■ **Page extract**
There were many savage little naval actions in the narrow waters between the islands. On October 7, for instance, the submarine Unruly conducted an unsuccessful torpedo attack on a German troop convoy, then in frustration surfaced and engaged the enemy with its 4-inch deck gun until driven to submerge by the appearance of the Luftwaffe. Unruly later torpedoed a minelayer carrying 285 German troops. The cruisers Sirius and Penelope were caught by German bombers while attacking shipping, and Penelope was damaged. The destroyer Panther was sunk on October 8, and the cruiser Carlisle so badly damaged by bombers that after limping back to port she never put to sea again. The Luftwaffe sustained constant attacks on Leros’s port facilities, so that British warships had to dash in, dump supplies, and sail again inside half an hour. The RAF’s antishipping skills were still inferior to those of the Germans, and Beaufighter strikes cost the British attackers more heavily than their enemies. Even when raids were successful, such as one by Wellington bombers on the night of October 18, the results were equivocal: the Wellingtons dispatched to the bottom ships carrying 204 Germans, but also 2,389 Italian and 71 Greek prisoners. By October 22, a total of 6,000 Italian prisoners had drowned when their transports succumbed to British air strikes, while 29,454 Italian and British POWs had been successfully removed to the Greek mainland, and thence to Germany.

The cruisers Sirius and Aurora were badly damaged by Ju-88s, while German mines accounted for several British warships, including the submarine Trooper, which disappeared east of Leros. Almost every ship of the Royal Navy which ran the gauntlet to the Dodecanese, including launches, torpedo boats and caiques, had to face bombs, heavy seas in the worsening autumn weather, and natural hazards inshore. The destroyer Eclipse was sunk on October 23, while carrying two hundred troops and ten tons of stores. The navy reluctantly decided that it could no longer sail destroyers in the Aegean during daylight, in the face of complete German air dominance. The RAF continued to suffer heavily—in a single day’s operations on November 5, six Beaufighters were destroyed, and four crews lost.

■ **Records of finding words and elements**
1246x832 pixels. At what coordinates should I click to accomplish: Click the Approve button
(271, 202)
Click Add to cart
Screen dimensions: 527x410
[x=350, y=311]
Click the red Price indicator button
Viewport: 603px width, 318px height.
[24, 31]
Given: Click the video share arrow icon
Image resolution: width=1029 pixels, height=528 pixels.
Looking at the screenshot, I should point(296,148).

* * *

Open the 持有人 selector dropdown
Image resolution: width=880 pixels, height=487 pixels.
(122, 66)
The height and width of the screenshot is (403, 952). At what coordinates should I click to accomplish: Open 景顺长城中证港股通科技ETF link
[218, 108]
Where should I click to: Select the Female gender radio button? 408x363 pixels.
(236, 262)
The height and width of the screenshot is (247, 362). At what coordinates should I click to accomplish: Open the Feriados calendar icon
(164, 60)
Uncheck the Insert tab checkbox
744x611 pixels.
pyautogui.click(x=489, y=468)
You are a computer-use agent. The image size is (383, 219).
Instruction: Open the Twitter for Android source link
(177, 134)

■ **Problems and tasks**
1: List every cruiser named in the passage on the Aegean naval actions.
2: In the passage on the Aegean naval actions, copy the part from "The cruisers Sirius and Aurora" to "four crews lost.", switching "Eclipse" to "Echo".
3: According to the passage on the Aegean naval actions, how many Beaufighters were destroyed on November 5?
This material is not needed here.

■ **Results by task**
1: Sirius, Penelope, Carlisle, Aurora

2:
The cruisers Sirius and Aurora were badly damaged by Ju-88s, while German mines accounted for several British warships, including the submarine Trooper, which disappeared east of Leros. Almost every ship of the Royal Navy which ran the gauntlet to the Dodecanese, including launches, torpedo boats and caiques, had to face bombs, heavy seas in the worsening autumn weather, and natural hazards inshore. The destroyer Echo was sunk on October 23, while carrying two hundred troops and ten tons of stores. The navy reluctantly decided that it could no longer sail destroyers in the Aegean during daylight, in the face of complete German air dominance. The RAF continued to suffer heavily—in a single day’s operations on November 5, six Beaufighters were destroyed, and four crews lost.

3: Six.